Different sectors across a country are comprised of different elements. All these elements are required to work in collaboration for the final product of a sector to be upto the mark. Nevertheless, when we talk about the elements in question, we often get hung up on things like investments, volume of big players, prices, demand etc. What we fail to recognize are some of the external yet equally important elements that orchestrate the activities within these sectors, ensuring a level playing-field and a neater environment. One such overlooked element often tends to be the regulatory bodies. Nations with aims of higher and sustainable growth understand the requirement to govern different sectors in a way that encourages inclusivity and a competitive environment. In addition, this governance has a lot to with making sure that all the practices sector is undertaking align with certain ethical obligations, which are very much universal in nature. Now, it doesn’t take an expert to realize that governance becomes an even more of a crucial factor when the discussion is about financial workings due to greater significance of the sector in the country’s economy. Hence, several regulatory bodies are set up to maintain a close eye on different aspects of the financial industry. The room of error for the companies is really small, as these government watchdogs never cease to be on lookout for any discrepancies. This was reinforced yet again when Security and Exchange Commission slapped a JP Morgan subsidiary, Neovest, with a fine worth $2.75 million. This fine comes in the light of a revelation that the subsidiary had violated the security laws.

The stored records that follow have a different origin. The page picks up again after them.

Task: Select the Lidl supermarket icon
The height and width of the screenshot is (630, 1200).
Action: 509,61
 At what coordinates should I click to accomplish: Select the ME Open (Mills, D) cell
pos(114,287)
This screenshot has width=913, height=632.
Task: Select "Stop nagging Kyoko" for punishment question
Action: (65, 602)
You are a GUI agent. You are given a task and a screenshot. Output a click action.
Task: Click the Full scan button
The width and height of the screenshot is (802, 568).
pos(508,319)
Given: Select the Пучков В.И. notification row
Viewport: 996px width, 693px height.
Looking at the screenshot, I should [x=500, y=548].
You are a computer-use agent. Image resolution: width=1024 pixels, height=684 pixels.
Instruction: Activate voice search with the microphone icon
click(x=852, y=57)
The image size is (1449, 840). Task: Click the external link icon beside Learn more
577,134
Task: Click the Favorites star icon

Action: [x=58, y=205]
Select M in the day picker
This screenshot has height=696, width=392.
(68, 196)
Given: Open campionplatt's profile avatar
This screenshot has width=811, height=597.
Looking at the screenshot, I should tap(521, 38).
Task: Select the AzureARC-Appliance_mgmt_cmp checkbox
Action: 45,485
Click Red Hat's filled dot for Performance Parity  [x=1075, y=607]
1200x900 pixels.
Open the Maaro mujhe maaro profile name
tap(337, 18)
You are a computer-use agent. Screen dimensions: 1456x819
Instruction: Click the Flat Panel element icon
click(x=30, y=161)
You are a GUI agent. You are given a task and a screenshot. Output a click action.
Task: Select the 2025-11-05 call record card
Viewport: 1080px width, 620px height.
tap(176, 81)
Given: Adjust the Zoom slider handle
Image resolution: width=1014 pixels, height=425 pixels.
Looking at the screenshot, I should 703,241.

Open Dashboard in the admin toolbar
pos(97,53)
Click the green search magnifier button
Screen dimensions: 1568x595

SEC went on to give a full breakdown of how Neovest ended up with a serious violation on its hands. According to SEC’s report, Neovest had deregistered itself as a broker-dealer after JP officially acquired it in 2005. However, as per an investigation, it has continued to run operations, mostly serving institutional clients. Facilitating stock and options trades despite not being registered has landed Neovest and its parent company, JP Morgan in hot waters. JP Morgan is receiving criticism mainly because its middle-man role in the violation, as it would receive the fee Neovest was owed from its clients before routing it back to the subsidiary.
Neovest hasn’t admitted or refuted the allegations, but they have accepted to pay the fine.